The Foreign Office relaunched its corporate website over the weekend – always a brave move. You’re met by a very striking news-y homepage, with large-format high-impact (and high maintenance) imagery: it works very well indeed, but is the sort of homepage which takes a lot of editorial effort, and presumably a photo budget of some sort. There are several RSS icons dotted around the place; blog and Twitter areas on the homepage; and if you dig a little deeper, a press office blog (of sorts). It’s a homepage which clearly knows its purpose. And that’s a good thing.
Design-wise, the header feels modest and contemporary. But I’d have concerns about the presentation of text lower down the page. Whilst I’m sure a lot of the issues – inconsistent spacing, curious alignment, empty links – can probably be put down to teething troubles, I’m forced to look back to the Blogs site which started fairly messy, and hasn’t ever improved.
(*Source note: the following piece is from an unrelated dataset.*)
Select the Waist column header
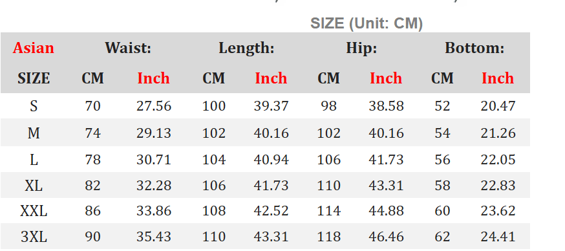The width and height of the screenshot is (565, 251). (x=128, y=48)
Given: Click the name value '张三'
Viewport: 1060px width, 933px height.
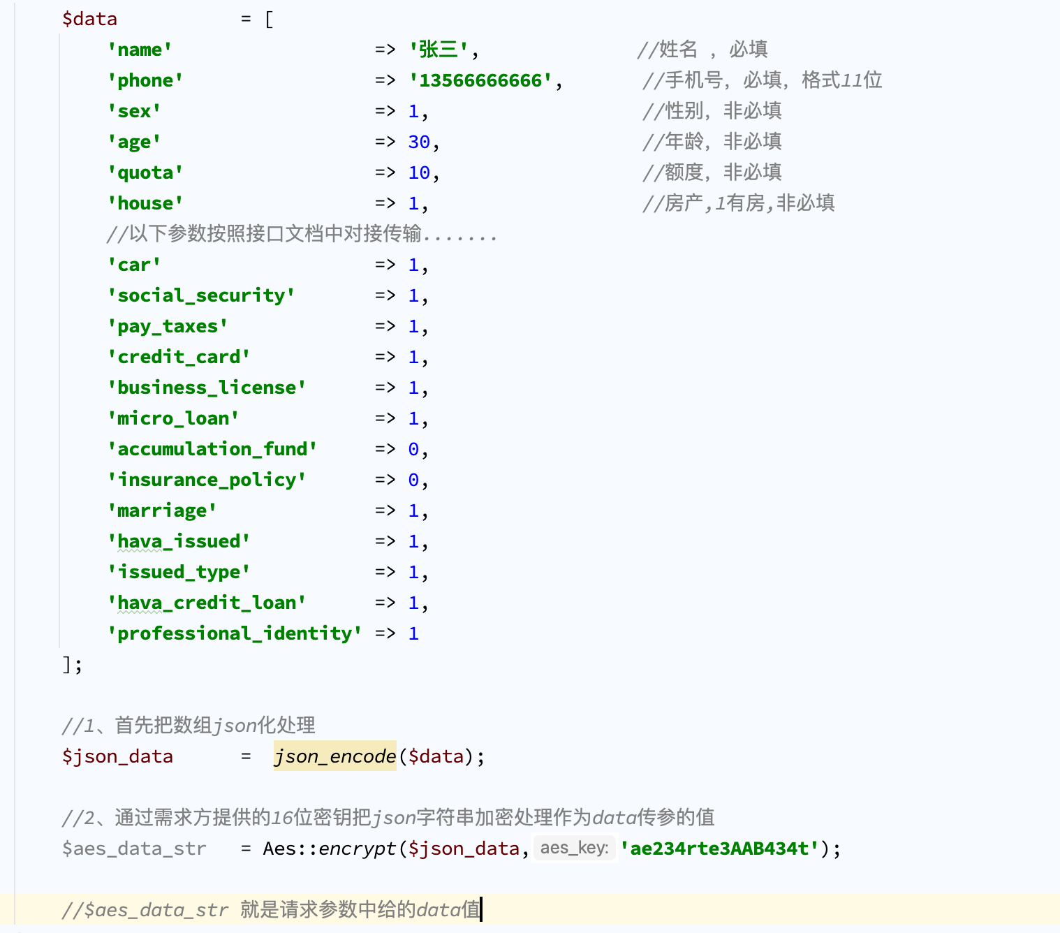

Stephen Hale promises a new look to that site too; I sincerely hope so.
The press office ‘blog’ is a very interesting addition: running since June, it actually uses an account at Tumblr.com as its CMS, with the material being pulled into FCO chrome (presumably) via RSS feed. It’s publish-only, so no comments; and if you want anything beyond the last few items, it sends you off to Tumblr. Now don’t get me wrong, there’s lots to like about Tumblr, a lighter-than-lightweight ‘blogging’ solution. But I don’t feel comfortable about a major department of state using it. And I wonder if they’d be doing that if their main blogging platform wasn’t a better one.
You’ll be wondering about cost, no doubt. ‘None of this work cost any extra money,’ says Stephen, ‘we’ve done it in house.’ And whilst that doesn’t mean it’s free, at least it means (one assumes) they’ve avoided the worst excesses of some previous site rebuilds.
Is it better than what went before? Yes, I think so. It feels like a much smaller, slightly better organised site. But as I said last time, we expect a lot from FCO – with a famously digitally-savvy Foreign Secretary, a communications remit and a significant budget. I still think they can do more, and do it better. We await their new appointment with interest.